Eighteen months ago a (very smart) business partner with a (very) big title got excited about what we were doing in the area of ‘advertising as programming.’ And so he said, “you should talk to the New York Times Venture Group and I’m going to make it happen.” What does one say to that other than, “GREAT!”
I have no idea who he talked to & it doesn’t matter. But being the good friend he is, he gave us the direct feedback over the phone a couple of weeks later and it wasn’t good. It ran something like this, “This was a non-starter for them. In fact, there was, well, a shudder of repulsion at the idea of advertising being treated as programming. It’s kind of inconceivable based on the whole mission of the Times and they didn’t even want to entertain it.” As brutal as it was to hear that, I remember not being surprised.

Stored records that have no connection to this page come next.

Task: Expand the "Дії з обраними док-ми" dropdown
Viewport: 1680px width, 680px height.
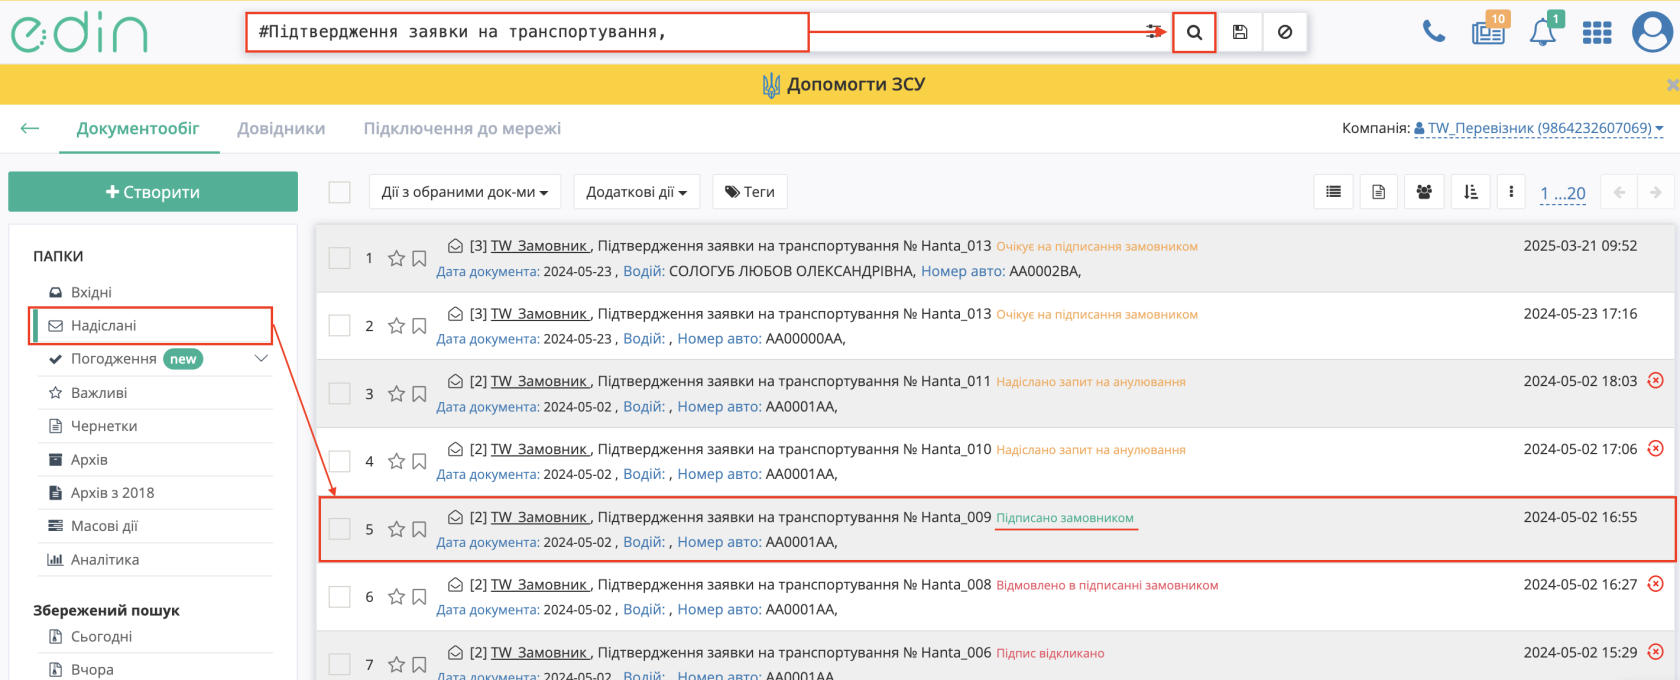Action: click(464, 192)
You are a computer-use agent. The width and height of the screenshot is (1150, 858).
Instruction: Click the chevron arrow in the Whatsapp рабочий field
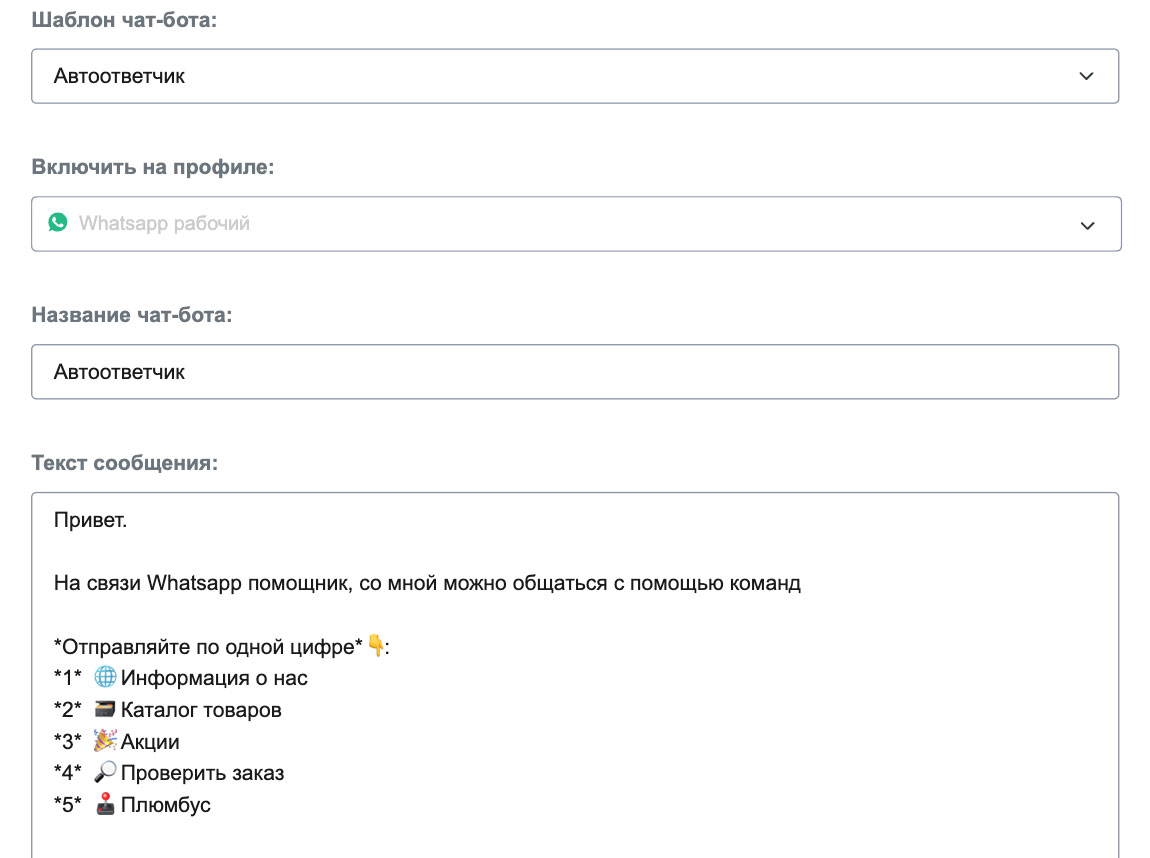[1088, 225]
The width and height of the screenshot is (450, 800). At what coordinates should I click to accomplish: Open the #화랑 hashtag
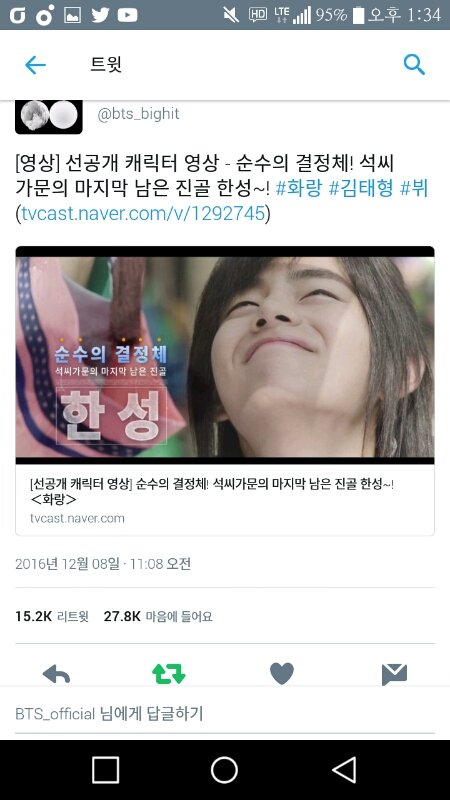pos(298,189)
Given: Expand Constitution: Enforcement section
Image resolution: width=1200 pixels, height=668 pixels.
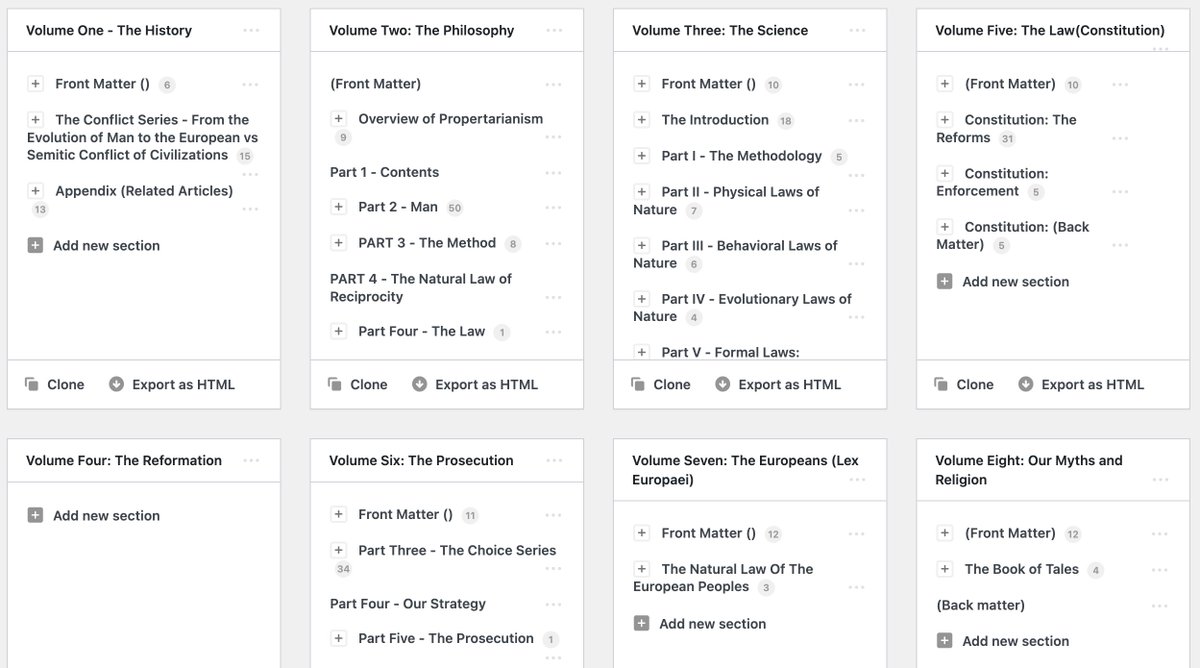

Maybe that’s why, even with all that’s happened in the intervening time, I was still a little surprised to open up paidcontent this morning to see that the New York Times has entered the infomercial business (oh yes, it’s not even that newsworthy…you have to go all of the way to the bottom of David Kaplan’s article to find it). Don’t get me wrong, I think it’s the right thing for them to do. And I don’t think they’ll do it in any way other than a perfectly appropriate one for both marketers and consumers. But don’t get me wrong, the Times, they are a ‘changin.